» Exercise directions
Without pictures, return the lines from the one containing "Where should I" through the last line of the data below, exactly.
==*==
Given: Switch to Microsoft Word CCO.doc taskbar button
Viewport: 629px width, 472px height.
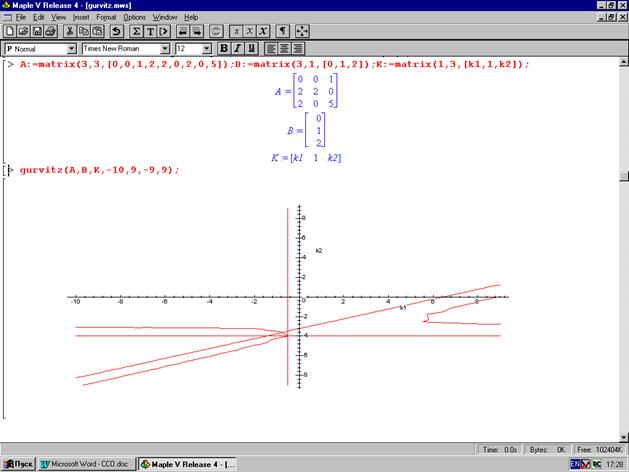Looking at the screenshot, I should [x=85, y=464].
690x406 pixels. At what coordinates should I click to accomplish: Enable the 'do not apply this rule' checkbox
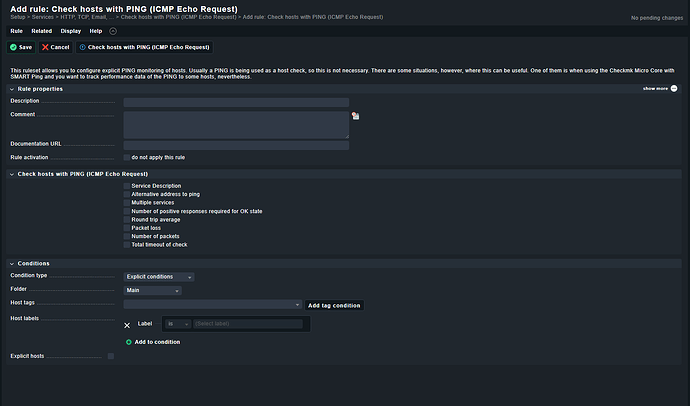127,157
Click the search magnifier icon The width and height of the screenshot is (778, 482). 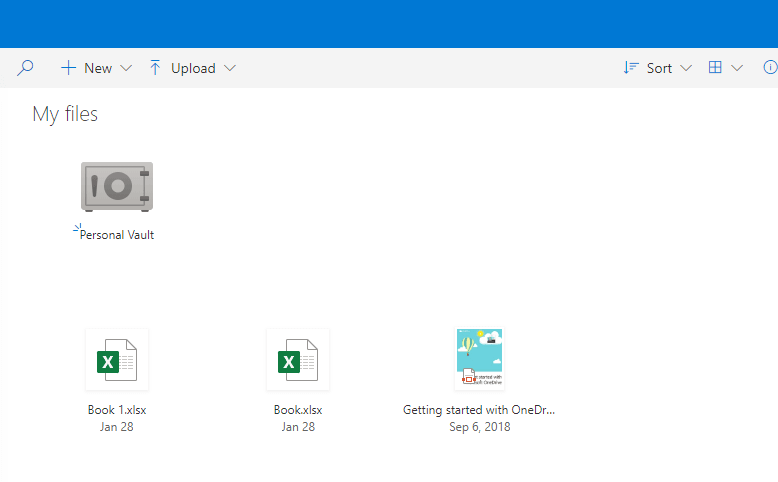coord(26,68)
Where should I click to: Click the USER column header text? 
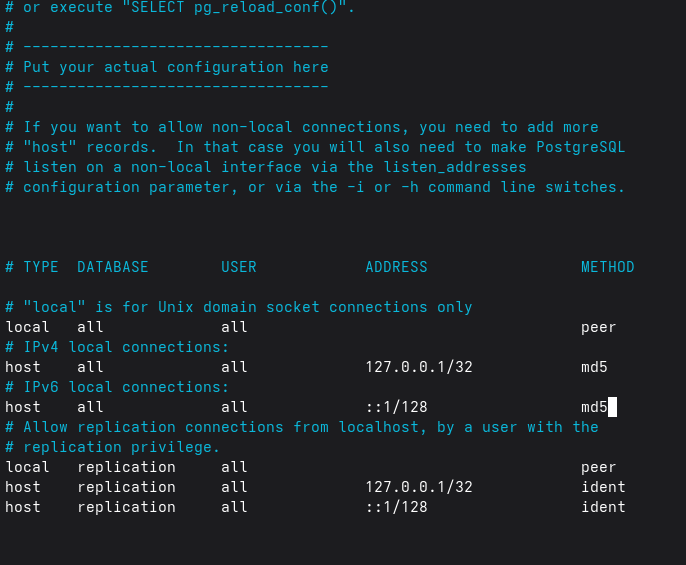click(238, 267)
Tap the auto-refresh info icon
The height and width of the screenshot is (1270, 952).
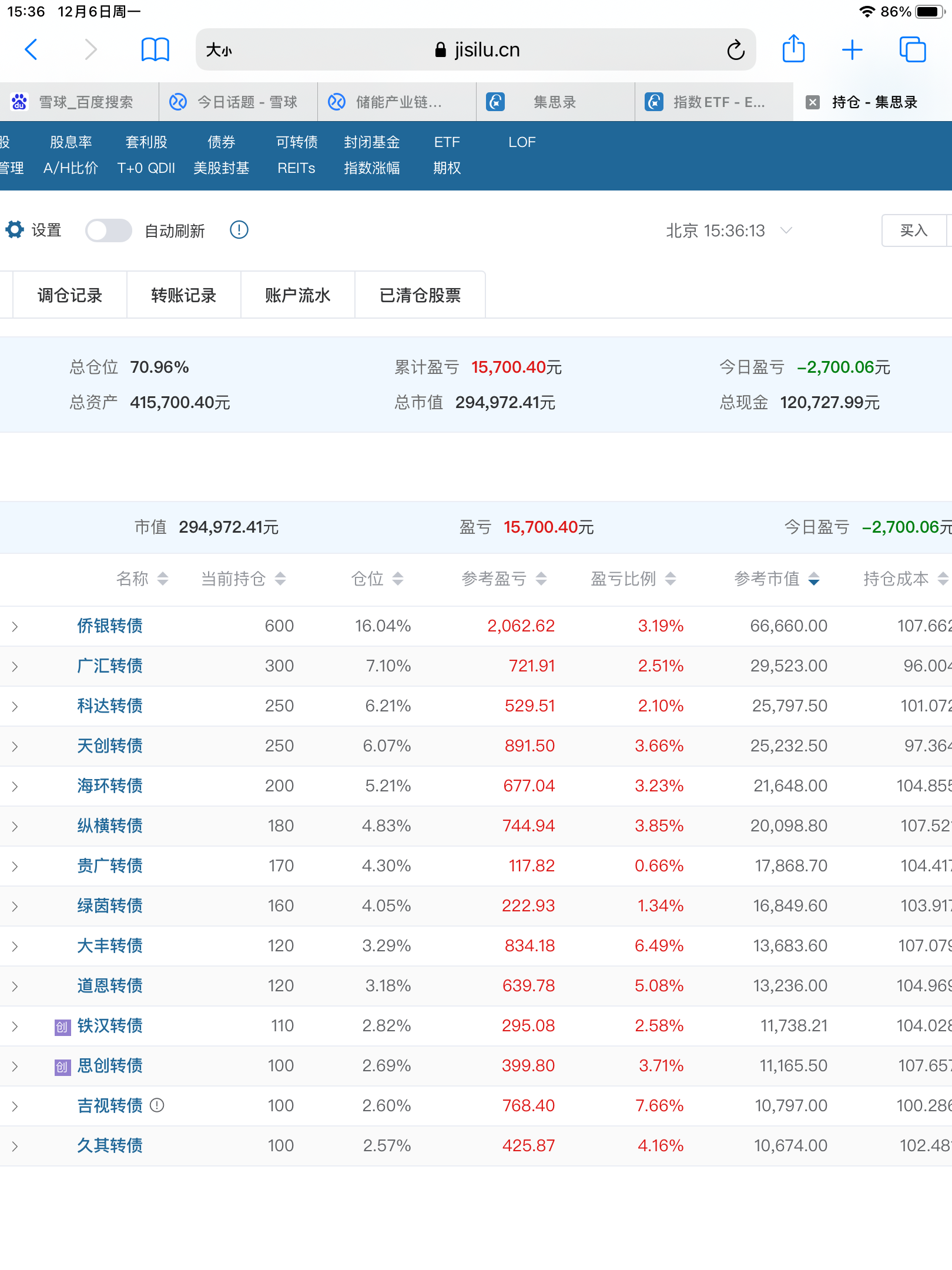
==*==
» Output of the task
Where should I click to: Click the USER column header text? 
click(238, 267)
Tap the auto-refresh info icon
The height and width of the screenshot is (1270, 952).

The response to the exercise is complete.